What this task involves. Could you filter the listing for lines with the word "radio" and return them?
** Opening Data extracts block **
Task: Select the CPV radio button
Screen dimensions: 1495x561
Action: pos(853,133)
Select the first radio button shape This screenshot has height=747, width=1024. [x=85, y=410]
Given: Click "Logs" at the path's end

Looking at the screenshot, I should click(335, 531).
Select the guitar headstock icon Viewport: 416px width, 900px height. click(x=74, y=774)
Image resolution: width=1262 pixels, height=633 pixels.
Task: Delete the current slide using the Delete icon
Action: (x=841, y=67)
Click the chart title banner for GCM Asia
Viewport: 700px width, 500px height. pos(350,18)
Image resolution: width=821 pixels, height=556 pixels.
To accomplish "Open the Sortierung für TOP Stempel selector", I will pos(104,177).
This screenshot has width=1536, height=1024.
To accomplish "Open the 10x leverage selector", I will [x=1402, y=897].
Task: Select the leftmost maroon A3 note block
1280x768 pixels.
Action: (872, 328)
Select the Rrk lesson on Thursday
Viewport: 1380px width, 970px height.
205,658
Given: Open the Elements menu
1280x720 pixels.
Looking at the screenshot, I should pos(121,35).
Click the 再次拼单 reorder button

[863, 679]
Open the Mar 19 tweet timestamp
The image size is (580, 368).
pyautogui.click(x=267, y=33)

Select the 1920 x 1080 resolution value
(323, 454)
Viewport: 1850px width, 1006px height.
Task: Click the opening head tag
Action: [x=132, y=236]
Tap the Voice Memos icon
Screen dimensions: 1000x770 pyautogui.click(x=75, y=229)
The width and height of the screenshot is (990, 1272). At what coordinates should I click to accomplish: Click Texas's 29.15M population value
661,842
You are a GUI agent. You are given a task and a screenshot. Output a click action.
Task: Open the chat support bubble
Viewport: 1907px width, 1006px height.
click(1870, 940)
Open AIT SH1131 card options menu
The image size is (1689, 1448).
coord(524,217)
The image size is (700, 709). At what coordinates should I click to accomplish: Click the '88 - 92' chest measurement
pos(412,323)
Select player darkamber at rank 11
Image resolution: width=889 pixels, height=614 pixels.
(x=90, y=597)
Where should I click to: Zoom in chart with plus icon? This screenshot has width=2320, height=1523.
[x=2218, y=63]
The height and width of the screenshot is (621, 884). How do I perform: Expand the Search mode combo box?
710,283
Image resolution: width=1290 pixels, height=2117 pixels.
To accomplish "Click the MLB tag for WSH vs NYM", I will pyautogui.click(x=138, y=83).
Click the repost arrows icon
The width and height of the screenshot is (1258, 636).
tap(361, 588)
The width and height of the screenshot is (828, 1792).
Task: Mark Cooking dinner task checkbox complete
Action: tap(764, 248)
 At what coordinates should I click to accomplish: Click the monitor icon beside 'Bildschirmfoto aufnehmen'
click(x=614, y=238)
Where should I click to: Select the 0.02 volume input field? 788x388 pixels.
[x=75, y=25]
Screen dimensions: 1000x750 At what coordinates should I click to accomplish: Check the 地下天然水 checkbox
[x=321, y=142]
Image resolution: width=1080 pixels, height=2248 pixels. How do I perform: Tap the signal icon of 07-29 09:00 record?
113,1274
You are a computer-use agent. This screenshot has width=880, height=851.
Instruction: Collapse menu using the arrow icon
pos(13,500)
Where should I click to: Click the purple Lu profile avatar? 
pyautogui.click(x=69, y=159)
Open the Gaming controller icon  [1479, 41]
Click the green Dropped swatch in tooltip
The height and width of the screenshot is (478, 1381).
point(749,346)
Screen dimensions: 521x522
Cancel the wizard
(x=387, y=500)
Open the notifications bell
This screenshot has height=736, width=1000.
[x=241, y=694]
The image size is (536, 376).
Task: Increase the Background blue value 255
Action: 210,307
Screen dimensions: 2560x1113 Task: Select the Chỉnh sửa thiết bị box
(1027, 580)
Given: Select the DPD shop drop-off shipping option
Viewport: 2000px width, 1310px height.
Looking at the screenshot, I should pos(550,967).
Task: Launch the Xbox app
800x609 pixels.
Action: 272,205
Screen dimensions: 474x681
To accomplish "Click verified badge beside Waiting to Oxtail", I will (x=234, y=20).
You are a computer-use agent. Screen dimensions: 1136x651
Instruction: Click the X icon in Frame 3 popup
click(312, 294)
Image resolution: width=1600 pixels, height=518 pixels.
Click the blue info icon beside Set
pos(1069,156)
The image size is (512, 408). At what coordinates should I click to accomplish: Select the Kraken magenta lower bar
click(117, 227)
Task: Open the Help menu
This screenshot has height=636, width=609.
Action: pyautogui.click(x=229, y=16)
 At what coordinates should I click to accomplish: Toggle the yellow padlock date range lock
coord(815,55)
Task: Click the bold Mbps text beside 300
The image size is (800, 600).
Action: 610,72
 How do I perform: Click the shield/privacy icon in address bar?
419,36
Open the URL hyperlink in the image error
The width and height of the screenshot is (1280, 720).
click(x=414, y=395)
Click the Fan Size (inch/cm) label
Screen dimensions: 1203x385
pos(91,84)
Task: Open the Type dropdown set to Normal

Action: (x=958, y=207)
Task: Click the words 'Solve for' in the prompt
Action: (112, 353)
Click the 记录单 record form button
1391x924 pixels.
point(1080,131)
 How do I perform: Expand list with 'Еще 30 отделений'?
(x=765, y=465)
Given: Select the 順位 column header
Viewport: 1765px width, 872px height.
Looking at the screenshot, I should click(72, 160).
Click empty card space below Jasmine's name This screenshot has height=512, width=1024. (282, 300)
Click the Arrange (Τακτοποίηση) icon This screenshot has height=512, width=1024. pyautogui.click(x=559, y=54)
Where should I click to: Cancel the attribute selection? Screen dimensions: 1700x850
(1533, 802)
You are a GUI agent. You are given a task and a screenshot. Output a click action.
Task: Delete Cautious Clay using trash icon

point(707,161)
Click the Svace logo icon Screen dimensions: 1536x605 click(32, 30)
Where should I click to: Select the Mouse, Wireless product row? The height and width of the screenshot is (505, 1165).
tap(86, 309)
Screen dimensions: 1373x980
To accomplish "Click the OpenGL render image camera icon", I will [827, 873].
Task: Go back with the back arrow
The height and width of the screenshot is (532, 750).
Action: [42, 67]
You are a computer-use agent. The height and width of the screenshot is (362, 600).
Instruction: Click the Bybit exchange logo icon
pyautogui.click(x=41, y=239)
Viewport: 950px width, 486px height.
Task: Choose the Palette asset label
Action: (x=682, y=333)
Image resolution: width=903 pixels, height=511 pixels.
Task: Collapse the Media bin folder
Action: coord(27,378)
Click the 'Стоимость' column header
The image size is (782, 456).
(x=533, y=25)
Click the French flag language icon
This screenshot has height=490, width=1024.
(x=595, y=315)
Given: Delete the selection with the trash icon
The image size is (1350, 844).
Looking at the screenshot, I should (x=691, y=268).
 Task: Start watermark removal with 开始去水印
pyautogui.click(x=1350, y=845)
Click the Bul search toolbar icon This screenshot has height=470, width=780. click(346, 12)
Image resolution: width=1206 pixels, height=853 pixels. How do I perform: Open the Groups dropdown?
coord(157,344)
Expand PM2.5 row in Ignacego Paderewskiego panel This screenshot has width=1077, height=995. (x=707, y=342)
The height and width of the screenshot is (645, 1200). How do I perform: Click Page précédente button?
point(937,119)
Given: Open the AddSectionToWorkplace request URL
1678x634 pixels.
** Closing Data extracts block **
Reply.
Task: Select the CPV radio button
Select the first radio button shape This screenshot has height=747, width=1024. [x=85, y=410]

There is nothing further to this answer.